Qui non si parla, sia chiaro, di malasanità. Casomai di malapolitica sanitaria che impone regole e numeri precisi agli ospedali finalizzati al contenimento dei costi, alla razionalizzazione del personale. E sono medici - in questo caso l’unico anatomopatologo in servizio - e paramedici, oltre naturalmente che i pazienti, a pagarne le conseguenze.

LA STORIA

A subire sulla sua pelle questa situazione è un’insegnante in pensione monfalconese, Patrizia Borioli, fino a due anni fa vicepreside alla media Randaccio.

«Il 28 gennaio 2010 sono stata operata all’ospedale di Gorizia - racconta - per un tumore al seno, ai primi di febbraio avevo la risposta dell’esame istologico e, visto l’esito, il 9 febbraio ho subito, come da prassi, un secondo intervento. Ho trovato professionalità e umanità in tutti gli operatori, ho seguito il protocollo di rito e tutto si è risolto per il meglio. Esattamente a due anni di distanza il problema si è ripresentato all’altro seno, per cui il 17 gennaio 2012 di nuovo un intervento. A tutt’oggi, ormai sono trascorse tre settimane, non ho ancora avuto alcuna risposta sull’esito dell’esame istologico per cui non so ancora se dovrò sottopormi a un altro intervento oppure no.

«Il chirurgo che mi ha visitata a una settimana dall’intervento - continua la donna - mi aveva preannunciato che i tempi di attesa, a distanza di due anni, si erano allungati e che comunque sarei stata contattata. Bene, in due anni abbiamo davvero fatto dei passi avanti.

«Forse solo chi ci è dentro riesce a comprendere - aggiunge Patrizia Borioli - cosa significhi, per un malato oncologico, aspettare una risposta di questo tipo. Bisogna aver pazienza e tirar fuori la grinta, mi sono sentita dire da tutti due anni fa, e anche oggi l’ho fatto, ho dimostrato di avere, mi si passi l’espressione, le palle. Ma c’è un limite a tutto e mi domando se chi ha la responsabilità di queste, vi assicuro estenuanti e emotivamente e psicologicamente devastanti attese, se ne rende conto».

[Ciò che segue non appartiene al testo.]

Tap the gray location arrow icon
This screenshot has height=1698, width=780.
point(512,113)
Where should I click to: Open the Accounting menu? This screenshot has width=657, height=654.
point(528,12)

«Immagino già gli addetti ai lavori che leggeranno questa mia esternazione, o meglio questo mio sfogo per questo stato di cose, palleggiarsi le responsabilità: superficialità, disorganizzazione, colpa della politica, no dell’ospedale, no dei medici, no dei sindacati, e chi più ne ha più ne metta. Resta il fatto che chi si trova in questa condizione avverte un vero e proprio senso di rabbia e d’impotenza. Che dire? Questa è la penosa realtà con la quale dobbiamo confrontarci ormai quotidianamente. Siamo dei codici a barre con scadenza più o meno indicata».

L’AZIENDA SANITARIA

Scelte che dipendono dalla politica sanitaria, lasciano capire all’interno dell’Ass Isontina, riservandosi una risposta: numeri che non battono, quindi, tagli, risparmi. L’azienda-sanità che ha come primi obiettivi quelli di ottimizzare le risorse, evitare gli sprechi, conti da far quadrare, parametri da rispettare. Principi sacrosanti - aggiungiamo noi - per chi costruisce navi ma non per chi si trova a gestire ospedali.

Ma è giusto che a subirne le conseguenze siano le persone più fragili, quelle che si ritrovano in attesa di una “sentenza” dalla quale dipendono la propria vita futura? È giusto che al rispetto dovuto a chi sta attraversando il dramma della malattia e vorrebbe risposte rapide e certe siano anteposte parole come razionalizzazione, ottimizzazione, parametri?

Patrizia Borioli, che nel frattempo sta ancora aspettando di sapere se il tumore per lei è ancora una minaccia e se dovrà rioperarsi o meno per la quarta volta dà un consiglio al nostro Sistema sanitario: quello di eleggere opportunamente a proprio motto gli ultimi versi di un noto Canto leopardiano: «Umana prole cara agli eterni! Assai felice se respirar ti lice d’alcun dolor: beata se te d’ogni dolor morte risana».